Rewrite as a numbered list the listing lines from the start of the listing up to and including the line with "Looking at the screenshot, I should coord(88,157).", leaving out any blank lines.

-- Source data --
________________
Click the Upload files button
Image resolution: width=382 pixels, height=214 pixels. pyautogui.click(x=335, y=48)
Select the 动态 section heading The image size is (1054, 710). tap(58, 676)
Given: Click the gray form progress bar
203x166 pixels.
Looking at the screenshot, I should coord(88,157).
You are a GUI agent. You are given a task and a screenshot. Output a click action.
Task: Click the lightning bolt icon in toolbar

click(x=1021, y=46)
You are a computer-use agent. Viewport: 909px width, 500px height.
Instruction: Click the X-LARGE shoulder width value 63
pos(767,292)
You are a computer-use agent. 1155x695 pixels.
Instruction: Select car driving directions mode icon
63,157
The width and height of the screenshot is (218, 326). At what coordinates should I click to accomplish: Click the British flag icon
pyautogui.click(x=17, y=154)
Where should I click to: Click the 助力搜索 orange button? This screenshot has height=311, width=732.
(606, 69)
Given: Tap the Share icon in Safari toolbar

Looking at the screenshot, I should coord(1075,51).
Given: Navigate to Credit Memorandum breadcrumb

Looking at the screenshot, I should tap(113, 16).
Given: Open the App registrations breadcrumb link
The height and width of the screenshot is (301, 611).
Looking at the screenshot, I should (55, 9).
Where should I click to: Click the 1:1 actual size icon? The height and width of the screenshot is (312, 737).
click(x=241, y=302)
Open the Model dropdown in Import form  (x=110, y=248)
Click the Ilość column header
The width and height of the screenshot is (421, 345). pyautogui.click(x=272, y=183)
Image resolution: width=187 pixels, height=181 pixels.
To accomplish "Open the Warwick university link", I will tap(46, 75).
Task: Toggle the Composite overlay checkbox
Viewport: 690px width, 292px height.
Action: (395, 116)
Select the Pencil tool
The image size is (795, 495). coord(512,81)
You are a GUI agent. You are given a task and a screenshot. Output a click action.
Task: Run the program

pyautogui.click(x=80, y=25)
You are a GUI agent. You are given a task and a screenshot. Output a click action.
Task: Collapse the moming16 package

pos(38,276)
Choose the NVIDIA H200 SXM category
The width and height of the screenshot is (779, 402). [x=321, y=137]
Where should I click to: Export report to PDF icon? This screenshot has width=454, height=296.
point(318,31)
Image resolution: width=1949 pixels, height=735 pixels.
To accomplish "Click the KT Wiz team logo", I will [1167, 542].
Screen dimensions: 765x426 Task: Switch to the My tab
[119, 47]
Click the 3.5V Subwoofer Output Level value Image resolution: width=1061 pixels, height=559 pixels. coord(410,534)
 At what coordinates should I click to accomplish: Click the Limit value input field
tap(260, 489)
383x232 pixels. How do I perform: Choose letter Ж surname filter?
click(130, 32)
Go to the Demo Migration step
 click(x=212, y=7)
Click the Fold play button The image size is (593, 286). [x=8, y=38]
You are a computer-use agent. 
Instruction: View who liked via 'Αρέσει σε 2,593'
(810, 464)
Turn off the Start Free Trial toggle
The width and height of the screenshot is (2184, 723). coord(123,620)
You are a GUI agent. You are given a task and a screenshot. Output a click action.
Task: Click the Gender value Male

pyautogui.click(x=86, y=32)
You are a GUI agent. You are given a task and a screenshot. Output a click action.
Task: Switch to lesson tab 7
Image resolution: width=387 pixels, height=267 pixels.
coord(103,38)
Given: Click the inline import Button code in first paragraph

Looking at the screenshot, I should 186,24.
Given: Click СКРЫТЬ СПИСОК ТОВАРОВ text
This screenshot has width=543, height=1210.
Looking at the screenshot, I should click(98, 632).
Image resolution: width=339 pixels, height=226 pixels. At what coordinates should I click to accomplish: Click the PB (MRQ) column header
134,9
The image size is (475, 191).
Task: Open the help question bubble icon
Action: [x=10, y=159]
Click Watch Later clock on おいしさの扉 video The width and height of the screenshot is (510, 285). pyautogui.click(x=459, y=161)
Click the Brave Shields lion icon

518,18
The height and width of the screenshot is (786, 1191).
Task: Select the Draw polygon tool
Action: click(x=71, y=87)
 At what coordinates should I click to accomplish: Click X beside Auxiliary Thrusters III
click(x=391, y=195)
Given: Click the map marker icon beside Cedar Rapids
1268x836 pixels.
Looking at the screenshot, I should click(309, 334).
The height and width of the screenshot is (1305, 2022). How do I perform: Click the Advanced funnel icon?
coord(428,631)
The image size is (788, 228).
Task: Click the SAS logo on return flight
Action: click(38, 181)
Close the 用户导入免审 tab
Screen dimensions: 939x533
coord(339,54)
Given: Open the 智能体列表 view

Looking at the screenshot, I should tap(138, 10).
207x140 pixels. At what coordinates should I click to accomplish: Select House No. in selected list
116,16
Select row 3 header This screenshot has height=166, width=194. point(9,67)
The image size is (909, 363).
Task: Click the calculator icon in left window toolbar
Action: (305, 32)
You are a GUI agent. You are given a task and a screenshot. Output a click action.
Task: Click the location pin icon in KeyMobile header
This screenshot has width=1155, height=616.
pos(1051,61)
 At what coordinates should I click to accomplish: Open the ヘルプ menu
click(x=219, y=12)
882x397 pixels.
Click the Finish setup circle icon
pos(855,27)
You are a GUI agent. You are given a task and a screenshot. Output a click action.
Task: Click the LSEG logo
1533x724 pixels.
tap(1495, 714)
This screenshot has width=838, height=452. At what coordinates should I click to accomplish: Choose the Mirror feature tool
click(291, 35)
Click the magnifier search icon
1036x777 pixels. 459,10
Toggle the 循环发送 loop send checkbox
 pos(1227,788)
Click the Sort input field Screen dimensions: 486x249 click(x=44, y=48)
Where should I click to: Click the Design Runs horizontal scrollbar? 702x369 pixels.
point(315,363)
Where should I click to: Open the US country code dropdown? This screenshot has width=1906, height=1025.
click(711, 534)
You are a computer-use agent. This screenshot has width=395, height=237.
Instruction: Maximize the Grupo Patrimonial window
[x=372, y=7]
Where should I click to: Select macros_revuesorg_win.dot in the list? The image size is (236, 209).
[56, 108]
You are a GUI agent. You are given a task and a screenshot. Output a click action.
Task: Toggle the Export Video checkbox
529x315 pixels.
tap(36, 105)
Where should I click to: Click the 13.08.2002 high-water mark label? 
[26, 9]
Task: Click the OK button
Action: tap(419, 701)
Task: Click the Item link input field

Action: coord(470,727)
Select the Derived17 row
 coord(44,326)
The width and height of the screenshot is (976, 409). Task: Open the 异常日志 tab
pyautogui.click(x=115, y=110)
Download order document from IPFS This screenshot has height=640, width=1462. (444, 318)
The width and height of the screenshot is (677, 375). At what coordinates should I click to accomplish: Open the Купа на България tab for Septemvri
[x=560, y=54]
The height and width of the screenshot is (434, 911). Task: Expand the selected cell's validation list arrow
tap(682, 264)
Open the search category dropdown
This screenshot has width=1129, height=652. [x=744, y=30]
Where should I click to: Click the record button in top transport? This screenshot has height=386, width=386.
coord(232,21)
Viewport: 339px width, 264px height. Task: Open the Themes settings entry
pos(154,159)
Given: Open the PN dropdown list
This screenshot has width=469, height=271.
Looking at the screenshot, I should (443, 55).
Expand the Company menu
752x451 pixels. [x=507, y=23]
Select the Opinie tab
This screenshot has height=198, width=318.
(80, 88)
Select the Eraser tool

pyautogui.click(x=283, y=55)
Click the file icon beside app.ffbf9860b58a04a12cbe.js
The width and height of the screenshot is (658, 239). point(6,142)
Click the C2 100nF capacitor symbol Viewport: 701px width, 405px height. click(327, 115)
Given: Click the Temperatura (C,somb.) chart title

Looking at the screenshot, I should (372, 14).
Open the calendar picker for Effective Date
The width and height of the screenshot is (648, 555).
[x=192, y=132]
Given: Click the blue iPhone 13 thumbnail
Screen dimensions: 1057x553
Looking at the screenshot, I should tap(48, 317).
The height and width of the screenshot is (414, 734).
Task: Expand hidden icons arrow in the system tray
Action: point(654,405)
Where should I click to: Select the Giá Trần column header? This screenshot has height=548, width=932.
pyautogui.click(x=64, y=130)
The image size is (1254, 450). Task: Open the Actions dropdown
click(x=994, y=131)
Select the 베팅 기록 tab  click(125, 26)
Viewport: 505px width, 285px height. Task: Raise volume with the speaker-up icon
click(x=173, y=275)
________________
-- The result --
1. Click the Upload files button
2. Image resolution: width=382 pixels, height=214 pixels. pyautogui.click(x=335, y=48)
3. Select the 动态 section heading The image size is (1054, 710). tap(58, 676)
4. Given: Click the gray form progress bar
5. 203x166 pixels.
6. Looking at the screenshot, I should coord(88,157).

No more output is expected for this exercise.